Rental Yields and the Tax Equation
Oman levies 0% personal income tax and 0% property tax. Rental income is subject to a 12% withholding tax on the gross amount paid to the landlord — relevant if you are buying residential units to lease to workers in the corridor. Industrial leases structured through a corporate entity are treated differently under Oman's corporate tax regime (currently 15% on net profit above OMR 30,000), so take advice specific to your structure.
Residential yields in workforce-heavy areas outside Muscat have historically ranged between 6% and 9% gross, above the 4%–6% range typical in premium Muscat neighbourhoods like Shatti Al Qurum, Muscat. The trade-off is lower capital appreciation potential and thinner liquidity when you want to exit.
Tradeoffs to Name Honestly
No investment case is complete without its risks:
- Liquidity is lower outside Muscat. If you need to sell quickly, expect a longer marketing period and a narrower buyer pool.
- Infrastructure is still developing. Parts of the Al Batinah South corridor lack the retail amenity and school provision that Muscat buyers take for granted.
- Industrial tenancy concentration risk. If a major anchor tenant downsizes, the local residential market can soften quickly. Diversification of the tenant base — exactly what deals like the Sohar Food and Beverage expansion achieve — reduces but does not eliminate this risk.

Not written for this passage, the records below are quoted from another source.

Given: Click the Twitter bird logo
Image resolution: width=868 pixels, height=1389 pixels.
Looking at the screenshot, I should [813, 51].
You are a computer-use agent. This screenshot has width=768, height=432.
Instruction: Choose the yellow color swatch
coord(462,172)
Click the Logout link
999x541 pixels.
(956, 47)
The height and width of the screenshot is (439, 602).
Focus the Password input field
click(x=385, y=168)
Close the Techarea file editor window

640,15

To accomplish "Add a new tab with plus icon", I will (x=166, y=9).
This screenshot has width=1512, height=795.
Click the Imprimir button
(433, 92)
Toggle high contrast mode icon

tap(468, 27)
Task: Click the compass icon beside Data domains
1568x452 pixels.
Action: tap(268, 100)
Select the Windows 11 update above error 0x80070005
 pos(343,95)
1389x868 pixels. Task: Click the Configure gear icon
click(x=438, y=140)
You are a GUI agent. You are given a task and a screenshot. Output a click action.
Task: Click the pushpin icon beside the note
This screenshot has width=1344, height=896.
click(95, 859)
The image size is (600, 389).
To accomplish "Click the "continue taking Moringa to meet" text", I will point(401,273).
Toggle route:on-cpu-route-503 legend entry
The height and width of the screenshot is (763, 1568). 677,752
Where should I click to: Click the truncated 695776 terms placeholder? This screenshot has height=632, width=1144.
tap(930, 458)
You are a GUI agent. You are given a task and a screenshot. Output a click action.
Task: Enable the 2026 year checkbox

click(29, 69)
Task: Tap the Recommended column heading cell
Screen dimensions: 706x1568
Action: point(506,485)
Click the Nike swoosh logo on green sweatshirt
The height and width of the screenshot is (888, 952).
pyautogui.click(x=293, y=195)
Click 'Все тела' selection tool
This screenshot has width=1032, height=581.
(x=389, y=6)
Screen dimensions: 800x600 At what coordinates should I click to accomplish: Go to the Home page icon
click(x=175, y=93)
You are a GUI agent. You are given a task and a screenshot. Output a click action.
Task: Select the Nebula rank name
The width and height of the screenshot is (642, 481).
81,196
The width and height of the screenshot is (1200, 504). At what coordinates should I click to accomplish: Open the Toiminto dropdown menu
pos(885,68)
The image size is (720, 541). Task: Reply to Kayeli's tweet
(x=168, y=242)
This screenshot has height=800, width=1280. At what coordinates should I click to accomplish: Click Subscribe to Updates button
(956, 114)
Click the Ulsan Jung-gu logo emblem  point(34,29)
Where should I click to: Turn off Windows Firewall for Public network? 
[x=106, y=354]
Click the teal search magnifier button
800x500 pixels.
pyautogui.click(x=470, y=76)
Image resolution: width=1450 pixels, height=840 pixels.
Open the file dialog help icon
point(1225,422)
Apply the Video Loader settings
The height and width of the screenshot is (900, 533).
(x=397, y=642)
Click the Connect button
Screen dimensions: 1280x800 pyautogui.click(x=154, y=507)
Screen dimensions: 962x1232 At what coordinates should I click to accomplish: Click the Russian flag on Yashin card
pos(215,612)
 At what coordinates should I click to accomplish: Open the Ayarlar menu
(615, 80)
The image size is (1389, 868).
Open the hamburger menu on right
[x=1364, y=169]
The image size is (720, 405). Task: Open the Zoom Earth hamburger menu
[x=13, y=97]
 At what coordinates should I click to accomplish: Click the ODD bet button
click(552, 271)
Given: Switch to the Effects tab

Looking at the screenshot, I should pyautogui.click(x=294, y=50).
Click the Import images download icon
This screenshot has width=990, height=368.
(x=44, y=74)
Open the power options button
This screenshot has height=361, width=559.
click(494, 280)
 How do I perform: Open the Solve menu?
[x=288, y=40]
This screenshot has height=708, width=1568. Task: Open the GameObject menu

- Off-plan escrow rules apply. If you buy an off-plan unit anywhere in Oman, the developer is legally required to hold your payments in a government-regulated escrow account. Always verify escrow registration before transferring funds.
The Bottom Line
The Khazaen–Sohar Food and Beverage expansion is a data point, not a buy signal on its own. But taken alongside Vision 2040 industrial policy, the Sorouh real estate initiative, and Oman's zero personal tax environment, it reinforces a consistent picture: Oman's economic geography is broadening, and the property opportunity is no longer confined to Muscat's waterfront ITCs. Whether you are an Omani family considering land near the corridor or a foreign investor structuring through an ITC or free-zone entity, the industrial north deserves a place in your research.